Work to be completed
Working from the records below, repeat exactly the lines starting at the line that contains "Task: Open the settings gear icon" and ending at the line that contains "has height=960, width=1413.", inclusive.

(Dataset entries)
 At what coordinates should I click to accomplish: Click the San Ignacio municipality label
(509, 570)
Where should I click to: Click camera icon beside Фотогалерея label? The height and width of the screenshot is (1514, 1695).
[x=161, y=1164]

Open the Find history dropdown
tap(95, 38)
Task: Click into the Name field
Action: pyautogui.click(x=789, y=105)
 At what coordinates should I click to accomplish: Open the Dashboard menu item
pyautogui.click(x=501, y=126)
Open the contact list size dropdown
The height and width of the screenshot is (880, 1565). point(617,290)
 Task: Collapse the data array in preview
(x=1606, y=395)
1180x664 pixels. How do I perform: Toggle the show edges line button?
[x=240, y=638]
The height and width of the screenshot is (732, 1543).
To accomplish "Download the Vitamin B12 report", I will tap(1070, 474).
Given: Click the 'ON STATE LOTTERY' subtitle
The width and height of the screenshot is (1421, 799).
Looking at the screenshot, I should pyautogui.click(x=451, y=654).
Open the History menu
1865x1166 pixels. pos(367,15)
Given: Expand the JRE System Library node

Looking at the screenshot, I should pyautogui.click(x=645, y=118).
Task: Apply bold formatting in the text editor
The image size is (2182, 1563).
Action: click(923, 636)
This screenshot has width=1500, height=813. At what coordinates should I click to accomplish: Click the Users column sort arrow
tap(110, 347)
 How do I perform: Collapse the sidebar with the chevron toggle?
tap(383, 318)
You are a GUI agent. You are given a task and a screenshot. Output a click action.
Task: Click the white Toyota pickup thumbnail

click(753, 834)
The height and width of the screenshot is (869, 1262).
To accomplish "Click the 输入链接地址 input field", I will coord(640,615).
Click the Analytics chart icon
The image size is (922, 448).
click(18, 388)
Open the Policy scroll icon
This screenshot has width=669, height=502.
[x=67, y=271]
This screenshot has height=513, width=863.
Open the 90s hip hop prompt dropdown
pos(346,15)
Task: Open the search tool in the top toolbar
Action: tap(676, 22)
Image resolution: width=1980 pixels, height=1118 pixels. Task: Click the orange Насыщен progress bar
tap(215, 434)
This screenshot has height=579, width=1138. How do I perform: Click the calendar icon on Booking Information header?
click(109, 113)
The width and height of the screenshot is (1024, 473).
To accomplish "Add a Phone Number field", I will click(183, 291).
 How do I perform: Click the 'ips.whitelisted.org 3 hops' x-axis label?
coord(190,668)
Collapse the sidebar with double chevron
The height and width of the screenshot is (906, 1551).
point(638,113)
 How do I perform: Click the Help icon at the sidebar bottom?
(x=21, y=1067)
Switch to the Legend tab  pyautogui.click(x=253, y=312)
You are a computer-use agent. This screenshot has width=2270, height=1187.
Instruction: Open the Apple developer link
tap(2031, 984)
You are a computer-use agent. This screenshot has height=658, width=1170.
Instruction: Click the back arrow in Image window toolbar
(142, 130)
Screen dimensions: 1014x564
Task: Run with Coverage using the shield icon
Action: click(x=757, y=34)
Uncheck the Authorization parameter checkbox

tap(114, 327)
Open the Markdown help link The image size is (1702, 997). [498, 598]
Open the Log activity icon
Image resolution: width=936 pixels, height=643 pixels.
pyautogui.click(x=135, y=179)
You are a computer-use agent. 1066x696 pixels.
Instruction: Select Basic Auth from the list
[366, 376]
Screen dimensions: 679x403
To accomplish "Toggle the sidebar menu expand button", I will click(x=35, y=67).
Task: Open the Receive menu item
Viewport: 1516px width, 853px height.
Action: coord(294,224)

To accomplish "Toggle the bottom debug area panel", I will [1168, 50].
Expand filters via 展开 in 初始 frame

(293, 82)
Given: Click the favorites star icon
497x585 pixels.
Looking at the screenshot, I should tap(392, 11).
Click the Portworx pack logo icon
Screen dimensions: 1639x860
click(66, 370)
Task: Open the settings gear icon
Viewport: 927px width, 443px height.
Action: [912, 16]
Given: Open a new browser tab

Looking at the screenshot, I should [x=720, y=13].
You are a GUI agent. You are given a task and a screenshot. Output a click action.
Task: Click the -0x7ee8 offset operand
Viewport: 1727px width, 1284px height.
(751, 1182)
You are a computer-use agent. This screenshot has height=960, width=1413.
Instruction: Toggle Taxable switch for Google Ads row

Your solution
Task: Open the settings gear icon
Viewport: 927px width, 443px height.
Action: [912, 16]
Given: Open a new browser tab

Looking at the screenshot, I should [x=720, y=13].
You are a GUI agent. You are given a task and a screenshot. Output a click action.
Task: Click the -0x7ee8 offset operand
Viewport: 1727px width, 1284px height.
(751, 1182)
You are a computer-use agent. This screenshot has height=960, width=1413.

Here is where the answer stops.